/---

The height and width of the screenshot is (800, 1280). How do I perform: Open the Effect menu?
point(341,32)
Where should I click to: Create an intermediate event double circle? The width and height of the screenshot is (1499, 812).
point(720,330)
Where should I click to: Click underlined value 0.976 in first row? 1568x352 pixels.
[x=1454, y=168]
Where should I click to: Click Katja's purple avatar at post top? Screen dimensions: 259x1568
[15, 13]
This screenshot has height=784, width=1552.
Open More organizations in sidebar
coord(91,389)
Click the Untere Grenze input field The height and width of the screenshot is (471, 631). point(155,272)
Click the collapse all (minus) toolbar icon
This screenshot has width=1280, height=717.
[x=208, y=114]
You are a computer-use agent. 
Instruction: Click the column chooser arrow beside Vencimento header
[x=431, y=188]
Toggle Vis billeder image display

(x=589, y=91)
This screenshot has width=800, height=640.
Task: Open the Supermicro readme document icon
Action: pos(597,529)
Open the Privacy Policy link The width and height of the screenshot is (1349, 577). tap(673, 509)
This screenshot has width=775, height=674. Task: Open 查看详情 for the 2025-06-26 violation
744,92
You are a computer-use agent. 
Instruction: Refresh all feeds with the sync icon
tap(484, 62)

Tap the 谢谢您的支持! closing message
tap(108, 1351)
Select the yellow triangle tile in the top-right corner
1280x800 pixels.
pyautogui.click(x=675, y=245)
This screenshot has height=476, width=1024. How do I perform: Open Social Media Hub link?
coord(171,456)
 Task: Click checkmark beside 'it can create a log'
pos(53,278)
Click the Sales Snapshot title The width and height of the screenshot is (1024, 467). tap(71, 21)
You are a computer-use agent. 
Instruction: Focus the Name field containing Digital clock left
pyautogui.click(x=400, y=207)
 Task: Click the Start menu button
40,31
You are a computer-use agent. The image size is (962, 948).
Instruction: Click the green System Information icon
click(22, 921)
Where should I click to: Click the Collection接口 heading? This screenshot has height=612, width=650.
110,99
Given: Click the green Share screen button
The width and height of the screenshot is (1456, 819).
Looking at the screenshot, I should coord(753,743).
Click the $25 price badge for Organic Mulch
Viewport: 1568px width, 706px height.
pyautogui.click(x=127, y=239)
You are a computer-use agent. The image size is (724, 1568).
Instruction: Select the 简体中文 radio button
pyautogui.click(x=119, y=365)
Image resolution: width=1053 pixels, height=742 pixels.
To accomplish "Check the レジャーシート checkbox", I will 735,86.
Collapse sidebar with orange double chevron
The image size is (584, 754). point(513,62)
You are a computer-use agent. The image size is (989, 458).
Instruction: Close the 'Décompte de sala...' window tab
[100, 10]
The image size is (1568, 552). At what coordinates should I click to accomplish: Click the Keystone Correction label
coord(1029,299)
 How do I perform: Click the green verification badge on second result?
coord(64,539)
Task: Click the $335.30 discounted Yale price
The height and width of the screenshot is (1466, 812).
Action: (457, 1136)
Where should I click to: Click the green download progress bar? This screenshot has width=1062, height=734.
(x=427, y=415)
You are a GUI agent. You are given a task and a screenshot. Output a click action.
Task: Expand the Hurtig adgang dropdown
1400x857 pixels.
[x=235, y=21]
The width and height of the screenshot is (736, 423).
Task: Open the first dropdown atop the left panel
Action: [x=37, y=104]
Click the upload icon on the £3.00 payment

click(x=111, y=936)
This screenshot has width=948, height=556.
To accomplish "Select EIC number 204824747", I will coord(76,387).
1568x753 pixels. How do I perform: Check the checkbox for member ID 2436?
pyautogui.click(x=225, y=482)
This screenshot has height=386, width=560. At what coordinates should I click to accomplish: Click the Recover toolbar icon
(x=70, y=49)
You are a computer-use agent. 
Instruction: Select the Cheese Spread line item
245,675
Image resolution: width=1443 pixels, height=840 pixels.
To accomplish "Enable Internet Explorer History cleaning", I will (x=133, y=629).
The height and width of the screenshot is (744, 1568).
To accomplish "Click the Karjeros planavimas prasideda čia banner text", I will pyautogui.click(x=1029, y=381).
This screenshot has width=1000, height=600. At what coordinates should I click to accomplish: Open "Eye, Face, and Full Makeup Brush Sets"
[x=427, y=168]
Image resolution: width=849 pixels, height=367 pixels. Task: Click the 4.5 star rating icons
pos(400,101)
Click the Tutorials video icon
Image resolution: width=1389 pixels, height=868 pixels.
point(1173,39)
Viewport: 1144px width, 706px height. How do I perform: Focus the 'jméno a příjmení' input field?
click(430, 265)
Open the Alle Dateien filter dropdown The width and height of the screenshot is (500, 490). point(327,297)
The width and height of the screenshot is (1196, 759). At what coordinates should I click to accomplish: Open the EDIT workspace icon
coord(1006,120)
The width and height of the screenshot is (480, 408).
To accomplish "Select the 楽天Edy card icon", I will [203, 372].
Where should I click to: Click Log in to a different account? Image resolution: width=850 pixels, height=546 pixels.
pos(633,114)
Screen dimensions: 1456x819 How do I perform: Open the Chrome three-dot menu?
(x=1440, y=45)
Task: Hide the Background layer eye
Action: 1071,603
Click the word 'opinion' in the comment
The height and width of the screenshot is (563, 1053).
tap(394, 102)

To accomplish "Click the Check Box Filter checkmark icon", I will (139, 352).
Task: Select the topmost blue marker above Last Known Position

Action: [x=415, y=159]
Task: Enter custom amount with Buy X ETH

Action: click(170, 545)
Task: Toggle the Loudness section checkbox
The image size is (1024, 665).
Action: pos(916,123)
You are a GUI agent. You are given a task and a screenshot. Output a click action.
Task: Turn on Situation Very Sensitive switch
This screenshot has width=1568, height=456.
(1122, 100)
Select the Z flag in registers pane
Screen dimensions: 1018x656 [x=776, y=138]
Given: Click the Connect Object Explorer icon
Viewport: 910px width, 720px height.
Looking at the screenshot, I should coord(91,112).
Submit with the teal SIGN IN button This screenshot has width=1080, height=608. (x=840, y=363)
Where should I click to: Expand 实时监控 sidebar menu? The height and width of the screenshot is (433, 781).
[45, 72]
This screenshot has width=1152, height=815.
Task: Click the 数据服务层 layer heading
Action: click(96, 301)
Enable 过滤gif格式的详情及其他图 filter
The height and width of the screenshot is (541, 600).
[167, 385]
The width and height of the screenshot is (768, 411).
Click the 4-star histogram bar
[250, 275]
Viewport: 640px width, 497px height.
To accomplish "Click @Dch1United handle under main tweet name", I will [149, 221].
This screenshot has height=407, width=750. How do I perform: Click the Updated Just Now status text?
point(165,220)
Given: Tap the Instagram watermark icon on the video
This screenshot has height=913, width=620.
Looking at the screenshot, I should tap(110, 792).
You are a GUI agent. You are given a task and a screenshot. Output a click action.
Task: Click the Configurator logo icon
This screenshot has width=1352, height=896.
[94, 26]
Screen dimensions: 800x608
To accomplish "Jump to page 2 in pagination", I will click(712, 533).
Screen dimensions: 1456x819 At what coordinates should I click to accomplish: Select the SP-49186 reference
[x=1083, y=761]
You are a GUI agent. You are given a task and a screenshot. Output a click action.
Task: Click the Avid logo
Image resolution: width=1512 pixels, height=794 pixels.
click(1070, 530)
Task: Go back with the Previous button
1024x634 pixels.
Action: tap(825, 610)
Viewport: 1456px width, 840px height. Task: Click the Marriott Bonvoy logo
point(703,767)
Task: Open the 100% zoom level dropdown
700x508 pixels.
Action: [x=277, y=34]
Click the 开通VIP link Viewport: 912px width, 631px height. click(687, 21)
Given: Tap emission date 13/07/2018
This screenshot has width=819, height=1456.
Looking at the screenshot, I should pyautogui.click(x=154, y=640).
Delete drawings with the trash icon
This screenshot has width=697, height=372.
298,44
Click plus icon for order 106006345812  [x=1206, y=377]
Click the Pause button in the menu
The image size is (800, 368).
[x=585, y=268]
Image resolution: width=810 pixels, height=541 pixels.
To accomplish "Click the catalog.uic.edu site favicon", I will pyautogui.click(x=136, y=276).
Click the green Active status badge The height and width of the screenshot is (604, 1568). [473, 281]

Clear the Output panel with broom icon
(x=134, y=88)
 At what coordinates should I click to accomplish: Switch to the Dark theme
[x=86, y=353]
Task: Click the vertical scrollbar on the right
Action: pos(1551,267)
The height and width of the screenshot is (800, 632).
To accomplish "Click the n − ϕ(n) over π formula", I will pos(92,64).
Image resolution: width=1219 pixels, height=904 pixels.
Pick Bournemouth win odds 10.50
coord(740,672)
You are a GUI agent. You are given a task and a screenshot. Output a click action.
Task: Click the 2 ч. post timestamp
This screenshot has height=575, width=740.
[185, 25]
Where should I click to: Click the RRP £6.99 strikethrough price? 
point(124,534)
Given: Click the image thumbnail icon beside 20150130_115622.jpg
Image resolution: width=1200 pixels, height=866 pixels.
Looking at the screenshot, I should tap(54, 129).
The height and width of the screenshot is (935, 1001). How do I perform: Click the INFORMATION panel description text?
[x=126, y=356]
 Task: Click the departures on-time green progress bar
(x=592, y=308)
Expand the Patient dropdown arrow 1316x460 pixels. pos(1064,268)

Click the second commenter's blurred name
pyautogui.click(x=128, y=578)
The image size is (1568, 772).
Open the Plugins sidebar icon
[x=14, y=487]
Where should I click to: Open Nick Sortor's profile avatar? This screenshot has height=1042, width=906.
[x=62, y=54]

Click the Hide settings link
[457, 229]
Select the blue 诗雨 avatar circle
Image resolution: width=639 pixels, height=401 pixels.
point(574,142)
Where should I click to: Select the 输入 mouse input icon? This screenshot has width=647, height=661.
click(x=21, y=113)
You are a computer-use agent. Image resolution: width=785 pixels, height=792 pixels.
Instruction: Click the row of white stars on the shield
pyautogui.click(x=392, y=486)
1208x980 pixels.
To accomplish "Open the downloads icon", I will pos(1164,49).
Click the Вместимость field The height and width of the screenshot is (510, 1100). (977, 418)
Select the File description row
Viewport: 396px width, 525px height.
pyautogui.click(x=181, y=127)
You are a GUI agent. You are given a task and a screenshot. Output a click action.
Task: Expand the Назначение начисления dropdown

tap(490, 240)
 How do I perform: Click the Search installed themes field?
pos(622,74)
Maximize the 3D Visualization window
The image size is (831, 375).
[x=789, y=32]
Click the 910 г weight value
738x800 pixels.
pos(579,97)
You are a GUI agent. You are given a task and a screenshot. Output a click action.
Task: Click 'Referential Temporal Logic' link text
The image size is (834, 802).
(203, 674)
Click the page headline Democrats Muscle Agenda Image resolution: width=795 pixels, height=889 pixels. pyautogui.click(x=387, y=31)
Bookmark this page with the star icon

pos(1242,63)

\---

EXERCISE: Print exactly the stretch of lines beginning with the one that holds "You are a computer-use agent. Image" and ending at the last line above.

RESULT:
You are a computer-use agent. Image resolution: width=785 pixels, height=792 pixels.
Instruction: Click the row of white stars on the shield
pyautogui.click(x=392, y=486)
1208x980 pixels.
To accomplish "Open the downloads icon", I will pos(1164,49).
Click the Вместимость field The height and width of the screenshot is (510, 1100). (977, 418)
Select the File description row
Viewport: 396px width, 525px height.
pyautogui.click(x=181, y=127)
You are a GUI agent. You are given a task and a screenshot. Output a click action.
Task: Expand the Назначение начисления dropdown

tap(490, 240)
 How do I perform: Click the Search installed themes field?
pos(622,74)
Maximize the 3D Visualization window
The image size is (831, 375).
[x=789, y=32]
Click the 910 г weight value
738x800 pixels.
pos(579,97)
You are a GUI agent. You are given a task and a screenshot. Output a click action.
Task: Click 'Referential Temporal Logic' link text
The image size is (834, 802).
(203, 674)
Click the page headline Democrats Muscle Agenda Image resolution: width=795 pixels, height=889 pixels. pyautogui.click(x=387, y=31)
Bookmark this page with the star icon

pos(1242,63)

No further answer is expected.